Michaelchuk got her first taste of mountain climbing during a February trip to New Zealand, where she summited Mt. Taranaki. According to Michaelchuk, the mountain is volcanic and has similar terrain to Kilimanjaro, albeit not as tall.

“Taranaki was great training for the trip and it gave me a better idea of what I was in for,” Michaelchuk added. “It is a lot different than climbing the hills of Huntsville.”

Michaelchuk began her journey to Kilimanjaro on July 3, but had to make it to Tanzania first.

“I took a flight from Houston to Doha (Qatar), which took over 14 hours,” Michaelchuk said. “Luckily, the airport had nap pods. Then we flew from Doha to Nairobi and finally to the Kilimanjaro airport. In total, it was a 30 hour trip and we began our trip the next day.”

From Curves to Kilimanjaro

SubmittedMelanie Michaelchuk poses for a photo while climbing Mount Kilimanjaro. 

Unfortunately, her backpack with all her gear was left behind in Nairobi because it could not fit on the plane.

“In Kenya, if the luggage does not fit in the plane, they put it on the next one,” Michaelchuk added.

After hours of travel, Michaelchuk finally reached the gates at the bottom of the mountain to begin the week-long journey.
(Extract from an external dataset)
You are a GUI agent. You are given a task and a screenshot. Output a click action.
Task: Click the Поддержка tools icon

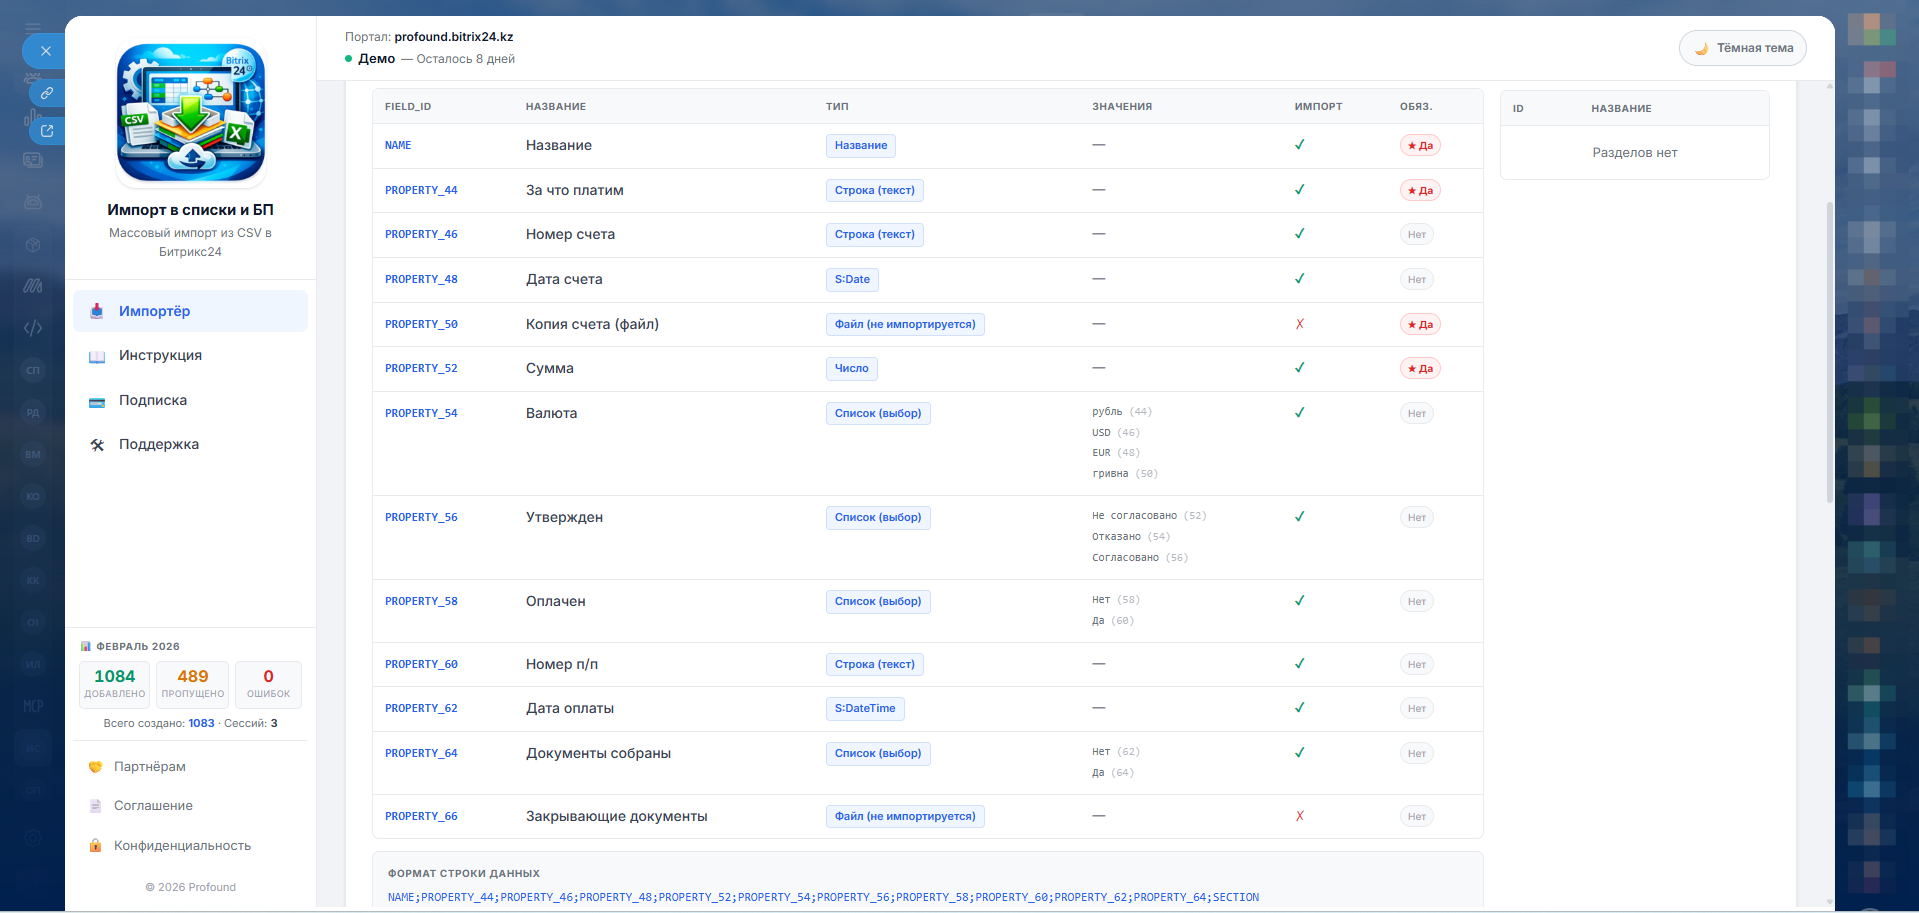point(97,445)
“There are eight trails to climb the mountain, we took the most scenic and most difficult ... named Macheme,” Michaelchuk said. “When we began the trip it was around eighty degrees, but it would go down from there. Our first couple days we traveled through a rainforest-like area and as we went up, it became more desert-like. The flowers, animals and landscape was always beautiful though.”

Each day, guides carried climbers bags, equipment and food and had all of it ready and prepared before climbers arrived. Climbers would travel for 12-16 hours each day, and Michaelchuk said everyday would be ten degrees cooler as they ascended the mountains.

“On our final day, we left our camp at 11 p.m. to arrive at the summit before sunrise,” Michaelchuk said. “They do that because you cannot see how far the top is from there, and many people either stop there or try to strain themselves to get up quickly. The elevation is also dangerous for some people.”

Finally, as dawn broke, Michaelchuk and the group reached the summit, looking down on the clouds, glaciers and volcanoes and seeing how far she had come.

“When I got there, Elly brought me hot tea, which was a great treat since it was windy and 20 degrees and difficult to breathe,” Michaelchuk added. “Although I could not feel my fingers, it was an amazing feeling like you are on the top of the world.”

Shortly after, the group began their 19,341 foot descent. Going down the mountain took one and a half days as opposed to the six-day ascent.

“It felt a lot like skiing going down,” Michaelchuk said. “It was much quicker and easier.”

This was all about taking all the steps I needed to do to accomplish my goal and I want to inspire others to reach theirs. Many have asked me what is next or if Everest is my next challenge. All I can say is maybe.”

Michaelchuk will tell the story of her climb and preparation for summiting Mount Kilimanjaro Tuesday at 1:00 pm and 5:30 pm at Curves.